## What you need to do
For every line in the material below that holds "arrow", report the line.

## Data in this exercise
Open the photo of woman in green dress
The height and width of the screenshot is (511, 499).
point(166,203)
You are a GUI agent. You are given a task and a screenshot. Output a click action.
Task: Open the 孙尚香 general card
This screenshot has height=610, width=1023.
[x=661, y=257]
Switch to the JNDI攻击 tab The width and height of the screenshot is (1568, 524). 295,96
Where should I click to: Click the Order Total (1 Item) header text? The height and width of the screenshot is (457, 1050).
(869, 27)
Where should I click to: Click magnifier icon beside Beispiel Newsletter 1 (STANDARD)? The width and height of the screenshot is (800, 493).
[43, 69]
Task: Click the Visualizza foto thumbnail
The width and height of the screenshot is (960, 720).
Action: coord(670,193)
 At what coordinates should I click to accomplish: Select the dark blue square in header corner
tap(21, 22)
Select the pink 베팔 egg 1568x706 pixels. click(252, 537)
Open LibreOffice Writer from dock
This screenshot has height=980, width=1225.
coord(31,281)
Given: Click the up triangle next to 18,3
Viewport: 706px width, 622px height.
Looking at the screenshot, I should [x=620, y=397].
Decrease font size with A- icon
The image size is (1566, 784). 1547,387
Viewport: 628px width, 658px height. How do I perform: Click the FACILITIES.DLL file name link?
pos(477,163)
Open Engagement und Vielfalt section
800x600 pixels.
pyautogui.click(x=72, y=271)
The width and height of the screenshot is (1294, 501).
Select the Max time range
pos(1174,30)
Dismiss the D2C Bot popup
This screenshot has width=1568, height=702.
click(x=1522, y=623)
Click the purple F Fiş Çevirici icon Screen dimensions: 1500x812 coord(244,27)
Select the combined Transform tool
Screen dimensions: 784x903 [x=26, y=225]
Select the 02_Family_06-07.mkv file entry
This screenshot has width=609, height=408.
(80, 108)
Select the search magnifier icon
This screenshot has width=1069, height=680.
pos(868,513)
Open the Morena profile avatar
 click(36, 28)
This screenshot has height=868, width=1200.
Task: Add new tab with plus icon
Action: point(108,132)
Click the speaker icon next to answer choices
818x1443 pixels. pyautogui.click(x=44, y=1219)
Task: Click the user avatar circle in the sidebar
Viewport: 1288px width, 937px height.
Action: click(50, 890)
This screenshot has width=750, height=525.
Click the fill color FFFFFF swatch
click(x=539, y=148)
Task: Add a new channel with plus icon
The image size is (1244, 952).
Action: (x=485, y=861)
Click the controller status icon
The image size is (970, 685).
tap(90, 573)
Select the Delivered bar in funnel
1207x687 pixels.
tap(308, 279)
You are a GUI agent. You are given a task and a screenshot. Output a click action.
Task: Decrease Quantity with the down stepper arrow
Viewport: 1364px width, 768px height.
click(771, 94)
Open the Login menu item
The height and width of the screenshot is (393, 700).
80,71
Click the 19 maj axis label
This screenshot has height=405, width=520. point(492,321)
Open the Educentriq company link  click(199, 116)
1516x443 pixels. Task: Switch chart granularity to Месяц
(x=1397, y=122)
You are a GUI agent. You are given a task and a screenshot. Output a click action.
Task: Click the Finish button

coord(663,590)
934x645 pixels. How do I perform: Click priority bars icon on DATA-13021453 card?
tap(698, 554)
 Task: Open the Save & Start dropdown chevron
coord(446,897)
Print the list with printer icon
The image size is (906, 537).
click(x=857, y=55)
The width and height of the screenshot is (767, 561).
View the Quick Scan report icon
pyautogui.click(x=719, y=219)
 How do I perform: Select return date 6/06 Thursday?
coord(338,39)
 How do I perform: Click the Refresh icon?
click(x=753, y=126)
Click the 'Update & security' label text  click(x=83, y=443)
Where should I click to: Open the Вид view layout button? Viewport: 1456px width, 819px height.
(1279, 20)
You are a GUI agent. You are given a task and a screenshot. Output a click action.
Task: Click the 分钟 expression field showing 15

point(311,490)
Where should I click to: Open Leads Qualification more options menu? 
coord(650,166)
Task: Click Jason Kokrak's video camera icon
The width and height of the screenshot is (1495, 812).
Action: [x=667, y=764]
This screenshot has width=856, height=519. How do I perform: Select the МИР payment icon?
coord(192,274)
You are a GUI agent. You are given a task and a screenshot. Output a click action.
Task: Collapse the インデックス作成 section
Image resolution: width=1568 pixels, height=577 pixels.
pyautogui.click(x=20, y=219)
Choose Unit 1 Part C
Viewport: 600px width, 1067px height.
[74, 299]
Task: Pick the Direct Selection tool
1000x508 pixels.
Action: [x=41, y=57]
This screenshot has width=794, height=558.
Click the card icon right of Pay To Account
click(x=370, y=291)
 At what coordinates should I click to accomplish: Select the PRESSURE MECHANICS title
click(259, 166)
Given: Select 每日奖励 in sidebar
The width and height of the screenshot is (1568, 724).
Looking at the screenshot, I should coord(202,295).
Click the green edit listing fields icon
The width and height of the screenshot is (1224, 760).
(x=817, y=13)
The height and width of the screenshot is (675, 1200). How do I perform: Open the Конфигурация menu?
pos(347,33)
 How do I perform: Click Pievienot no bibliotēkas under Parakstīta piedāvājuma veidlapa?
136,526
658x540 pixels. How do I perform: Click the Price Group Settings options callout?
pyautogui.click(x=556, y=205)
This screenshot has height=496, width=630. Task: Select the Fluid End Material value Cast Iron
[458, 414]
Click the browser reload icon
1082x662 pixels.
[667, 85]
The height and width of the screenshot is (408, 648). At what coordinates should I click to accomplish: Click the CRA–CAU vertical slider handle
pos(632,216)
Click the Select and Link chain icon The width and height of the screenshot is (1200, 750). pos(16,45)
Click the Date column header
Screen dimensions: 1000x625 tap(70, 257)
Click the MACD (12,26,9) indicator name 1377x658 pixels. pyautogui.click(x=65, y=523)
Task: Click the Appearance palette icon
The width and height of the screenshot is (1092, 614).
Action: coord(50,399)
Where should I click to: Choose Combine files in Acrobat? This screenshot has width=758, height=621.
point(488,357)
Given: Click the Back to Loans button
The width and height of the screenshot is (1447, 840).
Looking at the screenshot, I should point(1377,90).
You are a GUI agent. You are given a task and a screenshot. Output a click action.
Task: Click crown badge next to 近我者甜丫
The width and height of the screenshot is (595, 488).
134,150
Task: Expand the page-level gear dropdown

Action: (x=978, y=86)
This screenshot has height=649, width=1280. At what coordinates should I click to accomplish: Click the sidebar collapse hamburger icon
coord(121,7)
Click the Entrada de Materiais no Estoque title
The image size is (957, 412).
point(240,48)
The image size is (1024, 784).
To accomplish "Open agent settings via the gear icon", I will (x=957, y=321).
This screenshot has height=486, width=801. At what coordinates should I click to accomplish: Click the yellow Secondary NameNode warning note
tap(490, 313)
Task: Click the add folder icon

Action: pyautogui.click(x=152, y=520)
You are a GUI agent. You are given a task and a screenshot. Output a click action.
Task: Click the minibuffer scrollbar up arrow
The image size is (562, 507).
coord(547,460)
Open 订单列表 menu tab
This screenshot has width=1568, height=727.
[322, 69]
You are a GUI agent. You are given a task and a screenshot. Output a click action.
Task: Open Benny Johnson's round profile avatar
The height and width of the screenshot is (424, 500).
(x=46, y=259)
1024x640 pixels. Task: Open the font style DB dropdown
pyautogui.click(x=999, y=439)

## Result
Task: Decrease Quantity with the down stepper arrow
Task: Click the minibuffer scrollbar up arrow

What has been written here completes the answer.